→ ACTIVITY:
Copy the lines of the entries exactly, from the opening one to the one holding "Click the red", and leave out everything after.

→ GIVEN INFORMATION:
****************************************
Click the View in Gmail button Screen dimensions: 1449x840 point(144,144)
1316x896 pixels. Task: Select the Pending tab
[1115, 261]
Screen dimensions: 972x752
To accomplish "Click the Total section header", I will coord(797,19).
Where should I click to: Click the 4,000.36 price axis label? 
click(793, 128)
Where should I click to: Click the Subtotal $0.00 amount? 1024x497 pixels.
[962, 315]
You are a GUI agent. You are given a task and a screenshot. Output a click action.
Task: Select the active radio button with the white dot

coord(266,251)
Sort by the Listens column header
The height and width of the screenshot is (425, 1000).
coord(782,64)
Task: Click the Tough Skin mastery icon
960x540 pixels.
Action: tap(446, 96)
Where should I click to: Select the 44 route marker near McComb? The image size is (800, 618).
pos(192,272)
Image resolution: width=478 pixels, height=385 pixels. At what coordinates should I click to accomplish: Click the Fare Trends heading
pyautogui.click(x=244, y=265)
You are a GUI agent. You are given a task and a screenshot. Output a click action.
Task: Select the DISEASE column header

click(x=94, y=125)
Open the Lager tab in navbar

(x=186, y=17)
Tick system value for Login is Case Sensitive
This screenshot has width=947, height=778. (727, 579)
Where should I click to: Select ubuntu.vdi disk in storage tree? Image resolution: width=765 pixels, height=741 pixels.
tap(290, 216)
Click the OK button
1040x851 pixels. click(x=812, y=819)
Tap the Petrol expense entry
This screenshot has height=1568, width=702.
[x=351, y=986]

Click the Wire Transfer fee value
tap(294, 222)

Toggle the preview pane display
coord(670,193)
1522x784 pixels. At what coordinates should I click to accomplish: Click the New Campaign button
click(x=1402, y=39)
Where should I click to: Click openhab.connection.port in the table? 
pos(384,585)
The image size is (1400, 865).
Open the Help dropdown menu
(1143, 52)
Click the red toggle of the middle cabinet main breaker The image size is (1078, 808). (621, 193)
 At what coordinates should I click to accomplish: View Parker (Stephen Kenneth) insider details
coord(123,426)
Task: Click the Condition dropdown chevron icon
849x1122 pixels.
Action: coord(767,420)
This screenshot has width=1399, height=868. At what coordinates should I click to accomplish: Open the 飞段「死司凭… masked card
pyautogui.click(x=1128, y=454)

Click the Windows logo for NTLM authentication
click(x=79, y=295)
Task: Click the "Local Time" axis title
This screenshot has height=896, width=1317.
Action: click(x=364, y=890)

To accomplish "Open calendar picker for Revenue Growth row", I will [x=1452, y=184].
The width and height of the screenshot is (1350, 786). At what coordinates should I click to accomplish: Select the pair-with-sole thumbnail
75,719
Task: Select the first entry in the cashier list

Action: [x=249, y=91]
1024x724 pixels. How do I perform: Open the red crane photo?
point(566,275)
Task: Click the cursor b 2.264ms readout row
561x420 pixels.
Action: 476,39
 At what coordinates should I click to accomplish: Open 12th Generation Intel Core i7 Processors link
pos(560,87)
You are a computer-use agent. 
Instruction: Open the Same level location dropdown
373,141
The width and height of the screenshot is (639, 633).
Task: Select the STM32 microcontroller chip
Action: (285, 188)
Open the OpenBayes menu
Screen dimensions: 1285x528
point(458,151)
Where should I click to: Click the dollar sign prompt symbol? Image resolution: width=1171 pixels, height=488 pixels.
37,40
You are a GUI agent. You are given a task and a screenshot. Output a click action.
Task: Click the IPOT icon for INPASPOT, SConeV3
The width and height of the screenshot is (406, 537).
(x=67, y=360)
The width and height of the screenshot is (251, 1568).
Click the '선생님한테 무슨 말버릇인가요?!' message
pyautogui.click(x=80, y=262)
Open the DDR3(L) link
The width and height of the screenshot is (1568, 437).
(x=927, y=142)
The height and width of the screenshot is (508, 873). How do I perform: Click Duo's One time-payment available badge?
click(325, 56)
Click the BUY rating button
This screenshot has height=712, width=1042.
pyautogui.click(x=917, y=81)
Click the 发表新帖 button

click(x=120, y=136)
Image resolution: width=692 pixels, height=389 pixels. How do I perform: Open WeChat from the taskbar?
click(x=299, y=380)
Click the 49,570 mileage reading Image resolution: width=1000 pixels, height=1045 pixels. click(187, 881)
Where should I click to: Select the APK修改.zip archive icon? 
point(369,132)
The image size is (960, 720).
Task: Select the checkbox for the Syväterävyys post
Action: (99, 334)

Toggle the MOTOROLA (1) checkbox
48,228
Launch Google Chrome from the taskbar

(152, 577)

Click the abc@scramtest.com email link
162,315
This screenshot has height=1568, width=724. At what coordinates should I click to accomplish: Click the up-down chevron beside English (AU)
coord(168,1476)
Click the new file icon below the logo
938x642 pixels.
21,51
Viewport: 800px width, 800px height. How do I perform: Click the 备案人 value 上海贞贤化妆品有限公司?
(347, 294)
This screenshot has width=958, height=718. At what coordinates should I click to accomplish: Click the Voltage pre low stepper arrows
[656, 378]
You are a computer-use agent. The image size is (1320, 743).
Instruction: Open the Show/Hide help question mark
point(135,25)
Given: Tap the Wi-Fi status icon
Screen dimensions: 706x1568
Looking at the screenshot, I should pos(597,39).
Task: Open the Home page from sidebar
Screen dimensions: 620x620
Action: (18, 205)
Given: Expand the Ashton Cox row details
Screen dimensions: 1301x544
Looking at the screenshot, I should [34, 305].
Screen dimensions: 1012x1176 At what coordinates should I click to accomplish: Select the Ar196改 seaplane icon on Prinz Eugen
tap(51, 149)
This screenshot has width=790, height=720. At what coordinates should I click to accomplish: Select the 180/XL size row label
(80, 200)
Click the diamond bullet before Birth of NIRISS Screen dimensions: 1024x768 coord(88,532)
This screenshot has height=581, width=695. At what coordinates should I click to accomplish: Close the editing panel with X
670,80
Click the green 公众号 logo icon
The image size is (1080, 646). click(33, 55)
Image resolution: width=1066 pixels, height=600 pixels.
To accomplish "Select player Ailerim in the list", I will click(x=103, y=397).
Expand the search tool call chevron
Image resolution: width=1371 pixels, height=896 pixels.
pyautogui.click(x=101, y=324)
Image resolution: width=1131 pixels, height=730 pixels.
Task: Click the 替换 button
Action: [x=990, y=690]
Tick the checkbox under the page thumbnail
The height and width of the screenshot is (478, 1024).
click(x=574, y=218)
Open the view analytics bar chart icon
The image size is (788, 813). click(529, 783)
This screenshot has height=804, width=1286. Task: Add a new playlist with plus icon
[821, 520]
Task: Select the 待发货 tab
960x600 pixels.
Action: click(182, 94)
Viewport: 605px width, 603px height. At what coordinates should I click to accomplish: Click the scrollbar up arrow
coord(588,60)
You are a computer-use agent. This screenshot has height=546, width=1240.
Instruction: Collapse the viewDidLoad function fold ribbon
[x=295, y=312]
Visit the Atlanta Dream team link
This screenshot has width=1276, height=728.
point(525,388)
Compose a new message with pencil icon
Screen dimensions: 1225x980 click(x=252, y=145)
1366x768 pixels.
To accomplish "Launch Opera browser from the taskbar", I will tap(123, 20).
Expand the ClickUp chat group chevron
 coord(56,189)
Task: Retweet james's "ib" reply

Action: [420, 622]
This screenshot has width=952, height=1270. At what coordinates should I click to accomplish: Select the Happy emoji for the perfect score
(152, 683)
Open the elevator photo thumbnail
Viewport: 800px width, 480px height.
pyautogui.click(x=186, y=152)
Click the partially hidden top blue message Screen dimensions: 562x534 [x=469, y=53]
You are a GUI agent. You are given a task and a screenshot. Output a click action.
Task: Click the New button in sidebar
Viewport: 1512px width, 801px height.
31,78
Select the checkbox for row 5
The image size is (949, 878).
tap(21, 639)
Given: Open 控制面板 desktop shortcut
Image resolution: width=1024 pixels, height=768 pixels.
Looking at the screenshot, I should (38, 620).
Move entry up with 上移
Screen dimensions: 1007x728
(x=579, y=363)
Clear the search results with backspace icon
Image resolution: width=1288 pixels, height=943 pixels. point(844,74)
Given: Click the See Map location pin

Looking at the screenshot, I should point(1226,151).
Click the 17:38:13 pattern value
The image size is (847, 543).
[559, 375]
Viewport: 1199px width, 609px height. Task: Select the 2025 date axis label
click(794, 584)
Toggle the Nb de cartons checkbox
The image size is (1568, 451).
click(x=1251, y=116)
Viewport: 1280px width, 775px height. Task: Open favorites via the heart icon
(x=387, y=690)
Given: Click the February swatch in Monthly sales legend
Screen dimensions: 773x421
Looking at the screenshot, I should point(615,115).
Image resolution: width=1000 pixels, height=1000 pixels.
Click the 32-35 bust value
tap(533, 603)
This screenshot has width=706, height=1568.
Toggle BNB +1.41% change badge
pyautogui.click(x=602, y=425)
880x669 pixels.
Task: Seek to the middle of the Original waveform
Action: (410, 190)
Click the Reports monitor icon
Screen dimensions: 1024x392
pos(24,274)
****************************************
→ ANSWER TO THE PROBLEM:
Click the View in Gmail button Screen dimensions: 1449x840 point(144,144)
1316x896 pixels. Task: Select the Pending tab
[1115, 261]
Screen dimensions: 972x752
To accomplish "Click the Total section header", I will coord(797,19).
Where should I click to: Click the 4,000.36 price axis label? 
click(793, 128)
Where should I click to: Click the Subtotal $0.00 amount? 1024x497 pixels.
[962, 315]
You are a GUI agent. You are given a task and a screenshot. Output a click action.
Task: Select the active radio button with the white dot

coord(266,251)
Sort by the Listens column header
The height and width of the screenshot is (425, 1000).
coord(782,64)
Task: Click the Tough Skin mastery icon
960x540 pixels.
Action: tap(446, 96)
Where should I click to: Select the 44 route marker near McComb? The image size is (800, 618).
pos(192,272)
Image resolution: width=478 pixels, height=385 pixels. At what coordinates should I click to accomplish: Click the Fare Trends heading
pyautogui.click(x=244, y=265)
You are a GUI agent. You are given a task and a screenshot. Output a click action.
Task: Select the DISEASE column header

click(x=94, y=125)
Open the Lager tab in navbar

(x=186, y=17)
Tick system value for Login is Case Sensitive
This screenshot has width=947, height=778. (727, 579)
Where should I click to: Select ubuntu.vdi disk in storage tree? Image resolution: width=765 pixels, height=741 pixels.
tap(290, 216)
Click the OK button
1040x851 pixels. click(x=812, y=819)
Tap the Petrol expense entry
This screenshot has height=1568, width=702.
[x=351, y=986]

Click the Wire Transfer fee value
tap(294, 222)

Toggle the preview pane display
coord(670,193)
1522x784 pixels. At what coordinates should I click to accomplish: Click the New Campaign button
click(x=1402, y=39)
Where should I click to: Click openhab.connection.port in the table? 
pos(384,585)
The image size is (1400, 865).
Open the Help dropdown menu
(1143, 52)
Click the red toggle of the middle cabinet main breaker The image size is (1078, 808). (621, 193)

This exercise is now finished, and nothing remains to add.